For years, organizations intending to protect animals from harm in various animal use industries have been able to rely on investigations from the US Department of Agriculture (USDA). The USDA is mandated with carrying out the provisions of the Animal Welfare Act and Horse Protection Act, and it has done so by investigating animal facilities. Pet store owners have relied on USDA reports to ensure adequate health, safety, and humane treatment of puppies and kittens obtained from their sources, while zoos, research labs, circuses, and university labs used their reports to claim adherence to animal welfare regulations. On February 3, 2017, the USDA abruptly removed all such reports from its website, abruptly allowing groups like abusive puppy mills, inadequate and cruel roadside zoos, and careless animal research labs to operate in comparative secrecy.
The removal was apparently in response to lawsuits against the USDA by violators of its rules, especially by proponents of horse soring where horses (Tennessee Walking Horses) are “trained” to “high-step” by applying caustic chemicals to their legs and other highly cruel procedures, causing them to lift their legs high in order to minimize the pain. The outgoing Obama administration had tightened the rules to prevent this soring practice, but the Trump administration put these tighter rules on hold, allowing this extraordinarily cruel practice to continue. The justification for the removal of these reports was to protect individual privacy. These are the exact same reports and records that many groups relied upon to protect the welfare of animals. The agency’s decision has even been criticized by some of the regulated industries, who welcome the public’s trust through their transparency and clean records.

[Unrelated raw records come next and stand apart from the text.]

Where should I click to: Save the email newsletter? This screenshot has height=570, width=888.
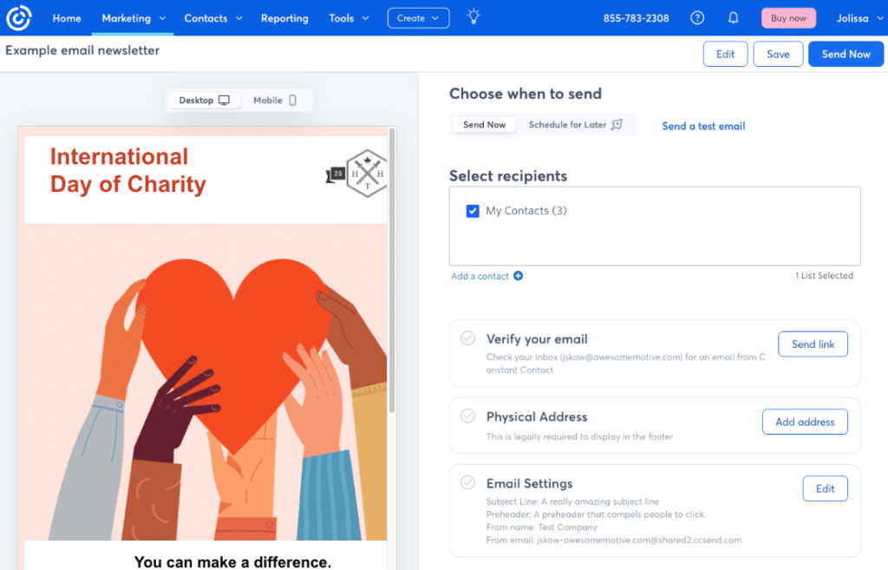[x=777, y=53]

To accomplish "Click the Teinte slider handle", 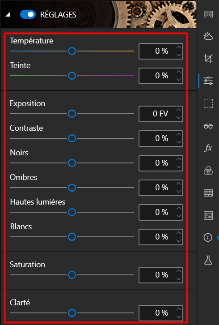I will pyautogui.click(x=72, y=76).
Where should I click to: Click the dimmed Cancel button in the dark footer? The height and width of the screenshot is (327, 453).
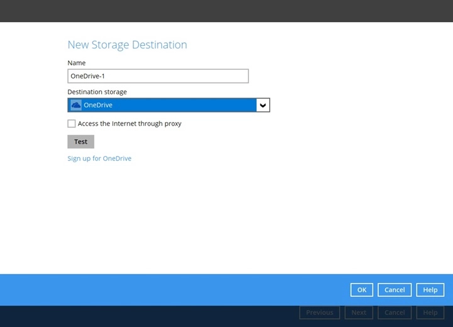[394, 313]
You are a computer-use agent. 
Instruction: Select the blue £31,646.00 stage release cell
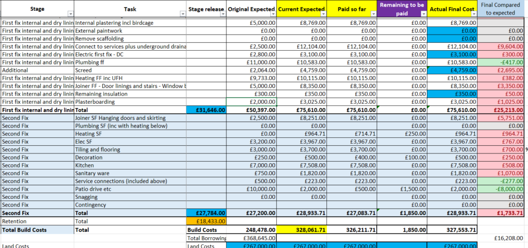tap(206, 110)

The USDA asserts that such records and reports will still be available through the Freedom of Information Act (FOIA), but FOIA requests can take weeks or months, even years, to obtain the same important information that used to be available instantly. Moreover, the USDA has gaping FOIA exemptions, such as #6 and #7 that allow the redaction of information that “could reasonably be expected to constitute an invasion of personal privacy.” Investigations that reveal horrible puppy mill conditions, egregious laboratory animal abuse, farm animal cruelty, and horse soring could certainly be said to be invasions of privacy by the abusers who want to carry out their usual business practices. Apparently, making sure that a habitual abuser’s privacy rights aren’t brought out into the open for correction is more important than the rights of millions of animals to humane treatment.
It’s possible that the USDA will reverse its poor decision to remove these valuable reports in response to public pressure. Even several Congressmen have expressed opposition to what the USDA has done. The HSUS has notified the USDA that removing the reports and records violates an accord reached in 2009, and this could grow into a lawsuit against the USDA decision, hopefully with many other animal welfare groups joining on. Animals deserve, need, this oversight, little as it is.
New York State Humane Association Humane Review, Vol. XXXI, Winter/Spring 2017.